LABOUR MPs seem to consider it bad form to mention the Old Etonian background and fabulous wealth of David Cameron or the baronetcy awaiting George Osborne. In fact, the Tory front bench contains some of the richest politicians outside the Kremlin. Wealthy landlords such as Shadow Home Secretary Chris Grayling sit alongside Lazards Bank’s man in the House of Commons, International Development spokesman Andrew Mitchell, who is certainly a stranger to poverty himself.

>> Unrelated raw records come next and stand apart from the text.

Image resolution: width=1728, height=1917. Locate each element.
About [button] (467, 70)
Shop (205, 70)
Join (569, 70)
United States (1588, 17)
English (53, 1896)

British reticence about such things is not matched in Germany, where the Social Democrats and the newspapers are having fun at the expense of Angela Merkel’s new economics minister. He is Karl-Theodor Maria Nikolaus Johann Jacob Joseph Sylvester Freiherr von und zu Gutenberg. He’s the German equivalent of an earl and has been imposed on the rather more down-to-earth Merkel by the right-wing Bavarian Christian Social Union, the political partner of the Christian Democrats. The 37-year-old aristocrat is an alleged foreign policy expert and will have his hands full as the German economy is doing no better than ours.

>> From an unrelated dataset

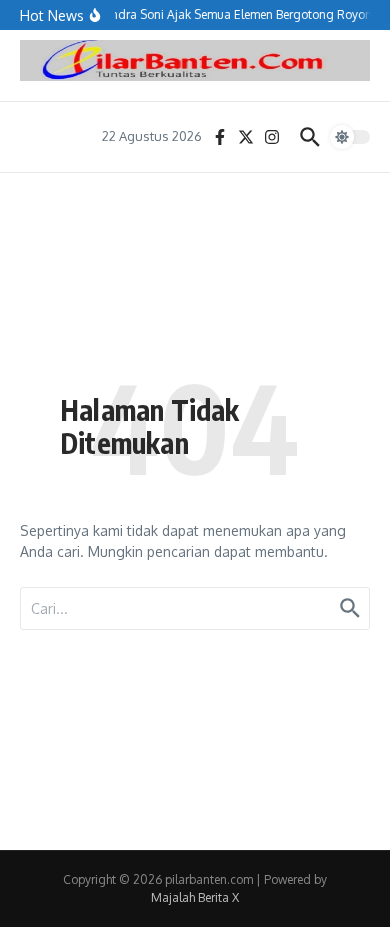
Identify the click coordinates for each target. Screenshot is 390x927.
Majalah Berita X (195, 897)
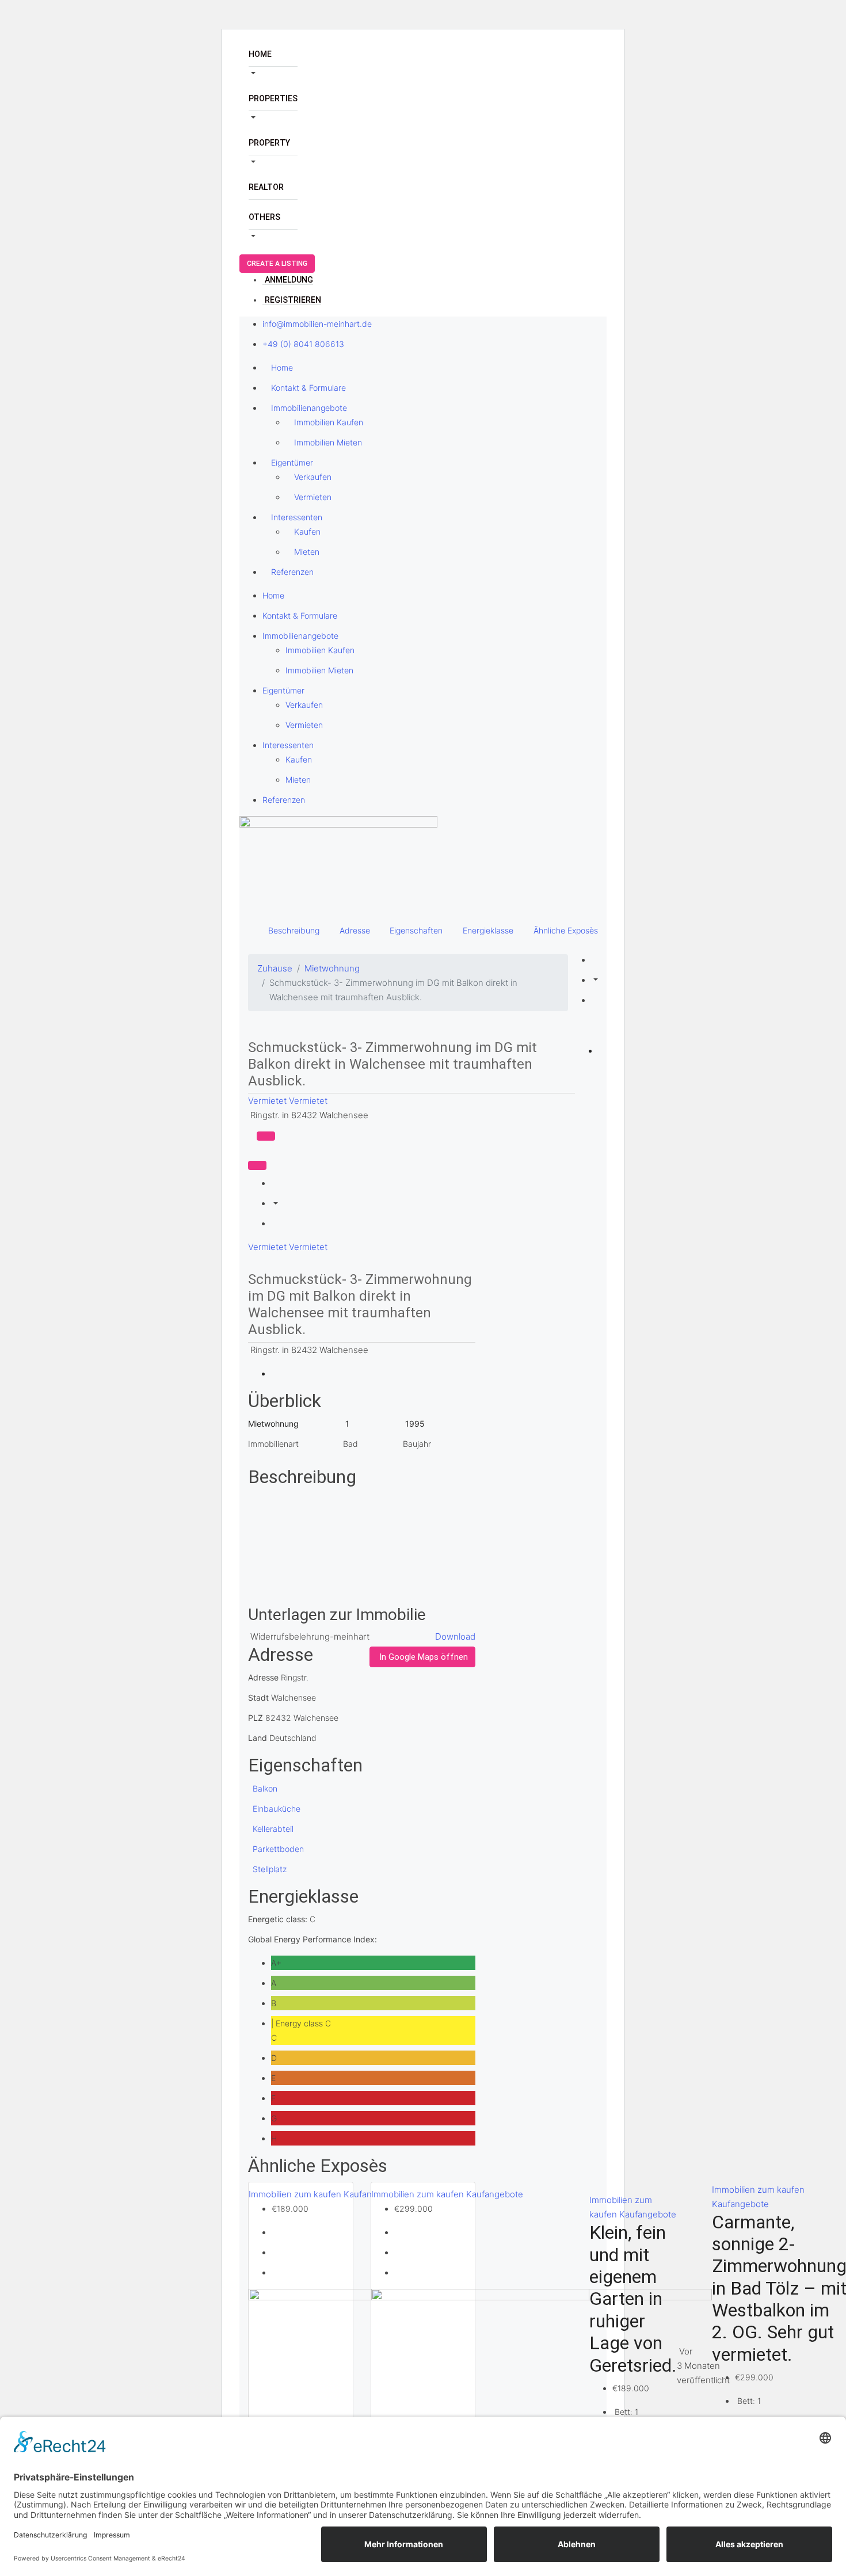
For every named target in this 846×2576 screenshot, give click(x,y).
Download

With the arrival of a fellow landed gent at the top of German politics, perhaps Cameron will revisit his decision to break the Conservatives’ political links with the European People’s Party. In the 1980s, Labour adopted unilateral nuclear disarmament as party policy. Now the Conservatives are the party of unilateral political disengagement. It is a curious way of preparing for power. But perhaps no more curious than the return of the toffs to rule over us.

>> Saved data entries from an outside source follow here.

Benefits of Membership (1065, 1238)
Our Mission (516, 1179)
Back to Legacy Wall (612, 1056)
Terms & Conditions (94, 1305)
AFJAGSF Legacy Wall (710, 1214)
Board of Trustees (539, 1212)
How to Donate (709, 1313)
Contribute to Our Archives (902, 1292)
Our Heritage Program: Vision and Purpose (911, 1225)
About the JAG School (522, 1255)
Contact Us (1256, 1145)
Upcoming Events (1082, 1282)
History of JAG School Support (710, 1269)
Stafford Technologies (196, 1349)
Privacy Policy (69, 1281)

So far, Cameron has got a largely free ride from the press. But he is vulnerable because of his privileged background and inability to control the naked greed of his front bench.
He has signalled that he might send his children to state schools. But that was not a pledge. He actually said he would consider not sending his children to Eton if there was a good enough state school alternative. In other words, he gave himself a huge get-out-of-comprehensive-school card. Similarly, Cameron’s spin-doctors intimated that he would stop Shadow Cabinet colleagues earning a fortune outside Westminster from other jobs instead of concentrating on full-time opposition.
As the shop steward for outside earners, William Hague told Cameron to drop this proposal. The outside earnings of the Shadow Cabinet will not now be touched. As a result of all his after-dinner speaking, Hague is probably even richer than Freiherr von und zu Gutenberg, although – as a product of Rotherham – he was not born with a silver service in his mouth like Cameron and Osborne.
Few Tories think they can live on a Cabinet minister’s pay. They probably think they can keep their directorships and public speaking engagements, even if they do form the next government. In Germany, as Earl Guttenberg is finding out, the media are ready to mock the rich right. But not in England, where doffng caps to the Bullingdon boys is still the order of the day.